Cumhuriyet newspaper chairman arrested by Turkish authorities
Turkish authorities have detained the chairman of the left-leaning and pro-secular opposition newspaper Cumhuriyet.
It comes a week after several senior staff members were arrested for allegedly supporting terrorist organisations.
Police detained Akin Atalay when his flight from Berlin arrived at Istanbul's Ataturk Airport, the state-run Anadolu agency reported.
Mr Atalay had a standing detention order issued along with other senior staff for allegedly supporting Kurdish militants as well as a movement led by Fethullah Gulen, the US-based Muslim cleric whom Turkey accuses of masterminding the failed coup in July.
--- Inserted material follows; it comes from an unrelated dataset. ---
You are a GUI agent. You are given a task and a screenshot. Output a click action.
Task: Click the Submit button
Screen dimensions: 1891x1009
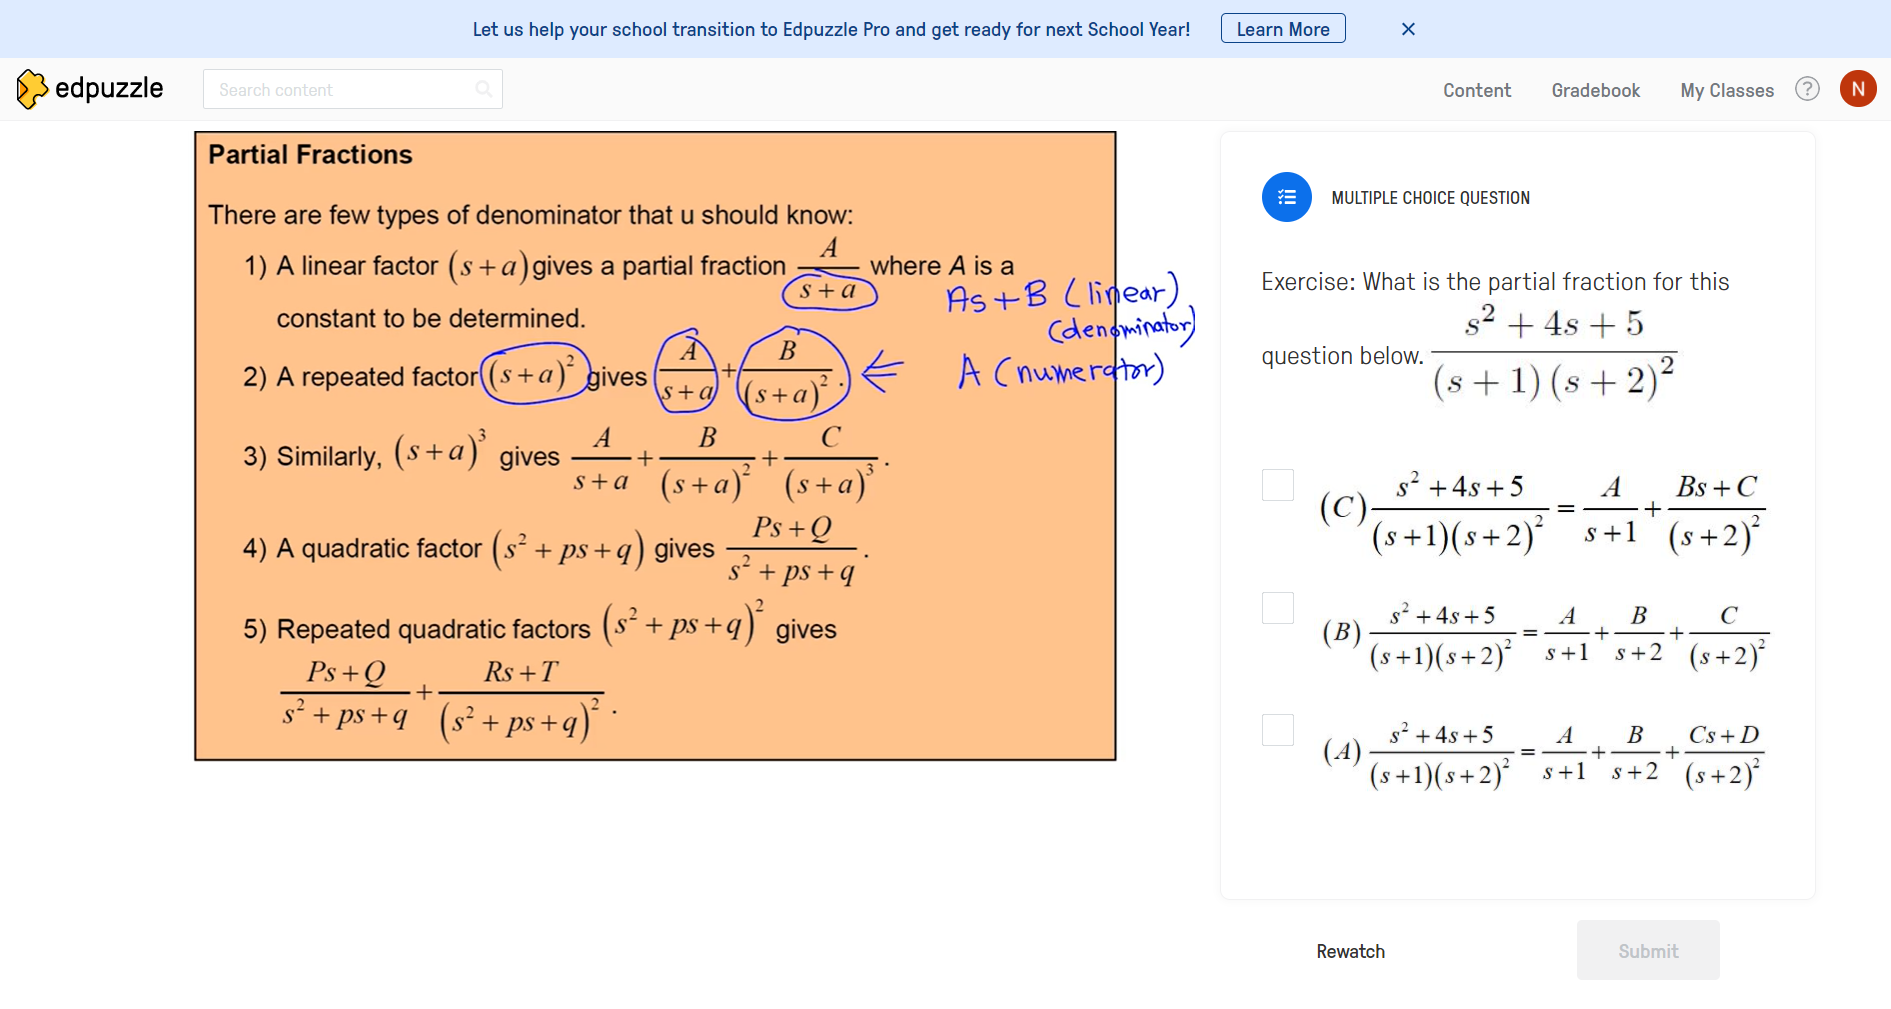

Editor-in-chief Murat Sabuncu, cartoonist Musa Kart and other staff were detained on October 31 and later put under arrest pending trial.
Atalay's wife, who was with her husband on the flight, told reporters at the airport that his arrest appeared to be a move that would pave the way for the appointment of a government trustee to oversee the newspaper.
"This isn't an action taken against the individuals. We think this action was taken so a trustee can be appointed to Cumhuriyet," Adalet Atalay said.
Cumhuriyet lawyer Bahri Belen said they were likely going to put Akin Atalay formally under arrest like his colleagues.
"We have been saying since the beginning that what was done against Cumhuriyet is a political operation, not a legal one. There is no legal basis behind the reasons given for our friends under arrest," he added.
Turkey has come under intense criticism from opposition groups and its allies over its crackdown on dissenting voices during the state of emergency declared after the coup.
Critics note that the purge, initially meant to eliminate the Gulen network, has since extended to other opponents of the government including pro-Kurdish and left-wing individuals.
Close to 37,000 people have been arrested, more than 100,000 people dismissed or suspended from government jobs, and 170 media outlets and scores of businesses and associations have been shut down over alleged ties to terrorist organisations.
On Friday, the Interior Ministry announced that another 370 associations had been closed for alleged terrorism links.
In a statement on its website, the ministry said 153 of the organisations had alleged ties to the Gulen network, 190 to the outlawed Kurdistan Workers' Party, eight to the Islamic State group and 19 to the banned far-left Revolutionary People's Liberation Army-Front, or DHKP-C.